Lantas, Mustafa menemui Natalis Sinaga dari Fraksi PDIP agar mempengaruhi anggota DPRD dari Fraksi Gerinda dan Demokrat untuk menyetujui usulan tersebut ke dalam RAPBD. Natalis pun meminta menyiapkan uang Rp 5 miliar.
Kemudian Mustafa meminta terdakwa memenuhi permintaan Natalis. Malahan, terdakwa diminta tambahan oleh Natalis sebesar Rp 3 miliar. Terdakwa selanjutnya diutus Mustafa mengumpulkan rekanan proyek terkait permintaan uang servis (fee).
Simon Susilo dan Budi Winarto merupakan rekanan yang menyetujui adanya permintaan uang servis, dengan syarat meminta proyek dalam jumlah besar.
Simon meminta proyek senilai Rp 67 miliar dengan uang servis Rp 6,5 miliar. Sementara, Budi meminta proyek Rp 40 miliar dengan uang servis Rp 5 miliar.
Advertisement
Kumpulkan Uang
Kemudian anak buah terdakwa Rusmaldi mengumpulkan uang Rp 12,5 miliar dan diserahkan bertahap kepada Natalis sebesar Rp 2 miliar, dengan rincian, Rp 1 miliar untuk Natalis dan sisanya untuk Iwan Rinaldo Syarif selaku Plt Ketua DPC Partai Demokrat Lampung Tengah.
Lalu, diberikan uang kepada Ketua Fraksi PDIP, Raden Zugiri Rp 1,5 miliar, anggota DPRD, Bunyana Rp 2 miliar, Ketua Fraksi Gerindra Zainuddin Rp 1,5 miliar, serta Ketua DPRD Achmad Junaidi Rp 1,2 miliar.
"Setelah adanya pemberian uang dengan jumlah keseluruhan Rp 8,695 miliar, pimpinan DPRD Lampung Tengah memberikan persetujuan Rencana pinjaman daerah Pemkab Lampung Tengah kepada PT SMI," kata jaksa penuntut umum.

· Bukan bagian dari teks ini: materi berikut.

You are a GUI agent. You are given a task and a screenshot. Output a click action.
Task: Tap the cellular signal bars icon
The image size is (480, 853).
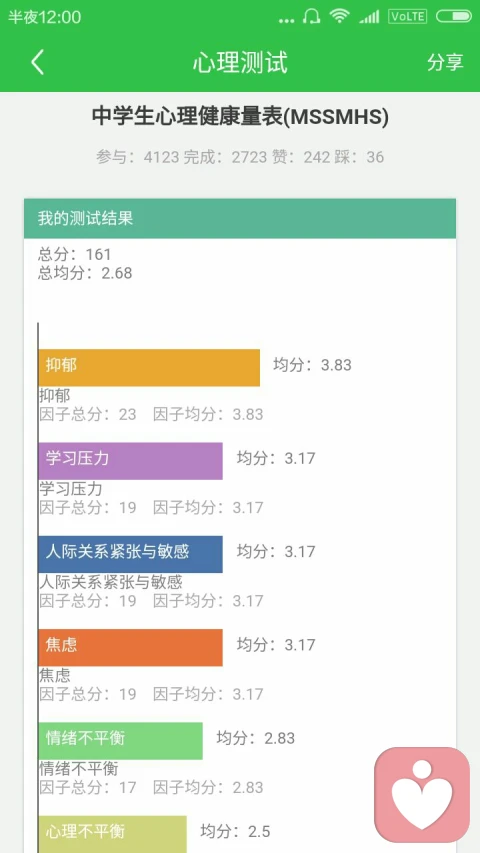369,17
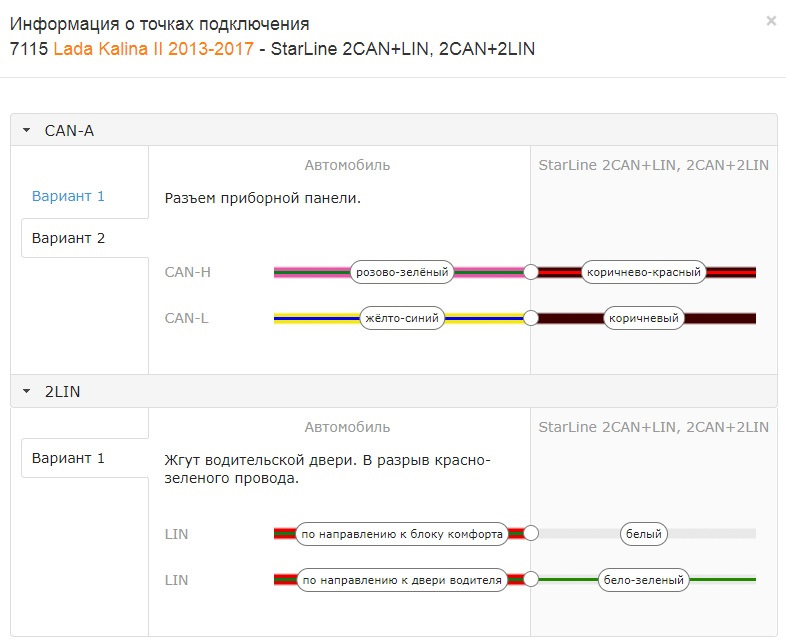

APBD 2018 pun disahkan. Pemkab mengajukan permohonan pinjaman ke PT SMI Rp 300 miliar, namun disebut persyaratan masih kurang, yaitu surat pernyataan kepala daerah yang disetujui pimpinan DPRD mengenai kesediaan pemotongan DAU dan DBH secara langsung apabila terjadi gagal bayar.
Mustafa kembali melakukan lobi-lobi kepada Natalis agar mendapatkan persetujuan. Natalis lalu meminta lagi uang Rp 2,5 miliar agar syarat dipenuhi.
Karena uang rekanan sebelumnya habis, Mustafa lalu meminta kepada terdakwa agar rekanan yang belum melunasi, komitmen uang servis (fee) segera membayarkan. Lalu, Miftahullah Maharano Agung selaku rekanan disasar karena kurang bayar Rp 900 juta dan disanggupinya.
Atas perbuatannya terdakwa dijerat Pasal 5 ayat 1 huruf a UU Nomor 31 Tahun 1999, sebagaimana diubah dengan UU Nomor 20 Tahun 2001 tentang Pemberantasan Tindak Pidana Korupsi jo Pasal 55 ayat 1 ke-1 KUHPidana jo Pasal 54 ayat 1 KUHPidana.
Atau Pasal 13 UU Nomor 31 Tahun 1999 sebagaimana diubah dengan UU Nomor 20 Tahun 2001 tentang Pemberantasan Tindak Pidana Korupsi jo Pasal 55 ayat 1 ke-1 KUHPidana jo Pasal 64 ayat 1 KUHPidana.